La nouvelle église qui conserve le nom de Saint-Gervais-Saint-Protais est inaugurée le 19 juin 1825. Mais le souci permanent de faire le plus économique possible (comme le réemploi des anciennes ardoises pour la couverture) et le manque d'intérêt à l'entretien du bâtiment provoquent une dégradation rapide de l'édifice. Toutefois, la commune dispose désormais de sa propre église et de son propre curé. Aussi, malgré les différents conflits entre la Ville et la paroisse, entre le maire et le curé, une véritable église sera construite au début du XXe siècle. Aujourd'hui, l'ancienne église Saint-Gervais-Saint-Protais est désaffectée. Après avoir abrité successivement la maison des syndicats puis le dispensaire municipal, le centre de sécurité social s'est installé dans l'ancien édifice religieux.
À l'aube du XXe siècle, le Pré-Saint-Gervais compte quatorze mille habitants. L'église Saint-Gervais-Saint-Protais ne peut plus accueillir ses fidèles. L'architecte Barbier dessine les plans de la nouvelle église devant être érigée rue Paul-de-Kock et la première pierre est bénite le 18 mars 1912 par le chanoine Lefebvre, archidiacre de Saint-Denis. Placé sous la protection de la Sainte-Famille, le bâtiment est construit en moellons de granit. Son aspect robuste et sobre s'inspire des formes romanes. L'église se présente sous la forme d'un vaste rectangle arrondi aux angles à l'est. On y accède en façade par un large porche en plein cintre, surmonté d'un fronton reposant sur des piliers ronds, et sous lequel un panneau en relief représente la Sainte-Famille. Au-dessus, en élévation, on peut voir une fausse fenêtre à colonnes tandis que le clocheton est percé d'une baie jumelée.
La nef se compose de quatre travées éclairées par les vitraux du maître verrier Barillet. Les verrières rappellent les principaux événements de la vie du Christ et de la Vierge. Enfin, un orgue, antérieur à l'église puisque construit en 1910, surplombe le vaisseau central de l'édifice. L'église de la Sainte-Famille possède plusieurs sculptures en bois polychrome (provenant peut-être de l'ancienne chapelle) : une « Pieta » du XVIe siècle, un « Saint-Sébastien » et une « Sainte-Anne et la Vierge » datée des XVe-XVIe siècles. Un tableau (non daté) représente la Vierge entourée de sainte Anne, saint Joseph, l'enfant Jésus et saint Jean-Baptiste. Les fonts baptismaux, contemporains de la construction de l'église, sont constitués d'une cuve en marbre noir reposant sur un pied quadrangulaire en pierre. En élévation, au-dessus du couvercle en cuivre incrusté de pierres de couleur, se profile un saint Jean-Baptiste.

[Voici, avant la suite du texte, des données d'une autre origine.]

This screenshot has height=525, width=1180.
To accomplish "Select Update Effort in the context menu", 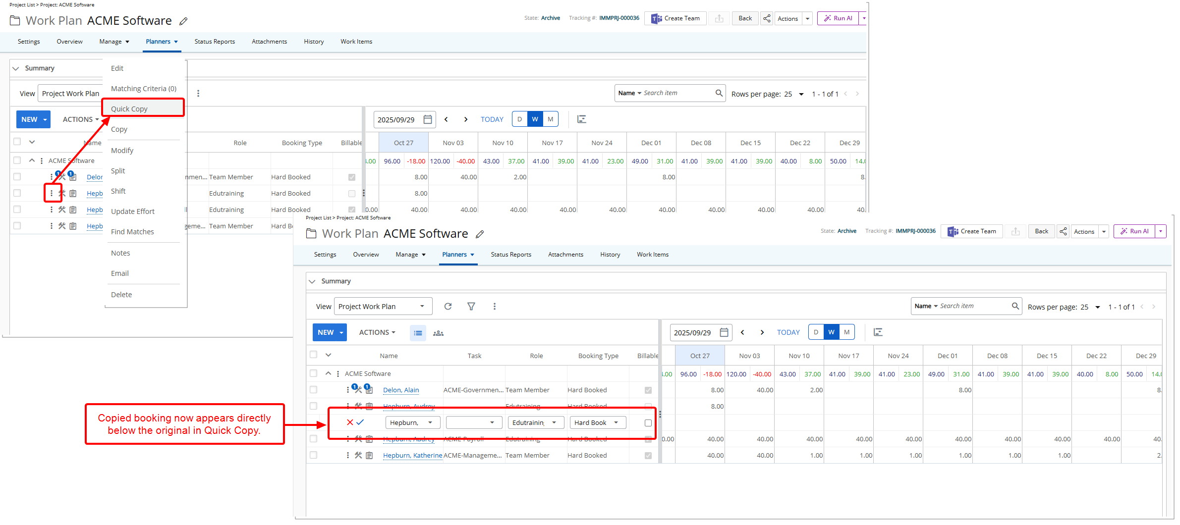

Une toile du XVIIe siècle, offerte par le préfet de la Seine en 1837, est accrochée dans l'église de la Sainte-Famille du Pré-Saint-Gervais. Sur ce tableau figure un Christ en croix attribué à un élève de Philippe de Champaigne. Philippe de Champaigne (1602-1674) dont l'œuvre est majoritairement religieuse est un adepte de la pensée janséniste. Son style premier, brillant et coloré, se teinte d'austérité et de gravité dès lors qu'il embrasse le culte janséniste. On retrouve dans le Christ en croix de la Sainte-Famille l'expression des personnages peints par Philippe de Champaigne. À l'arrière-plan, l'ombre d'une architecture pourrait évoquer l'abbaye de Port Royal des Champs, le siège des Jansénistes jusqu'à ce que, en 1710, Louis XIV en ordonne la destruction.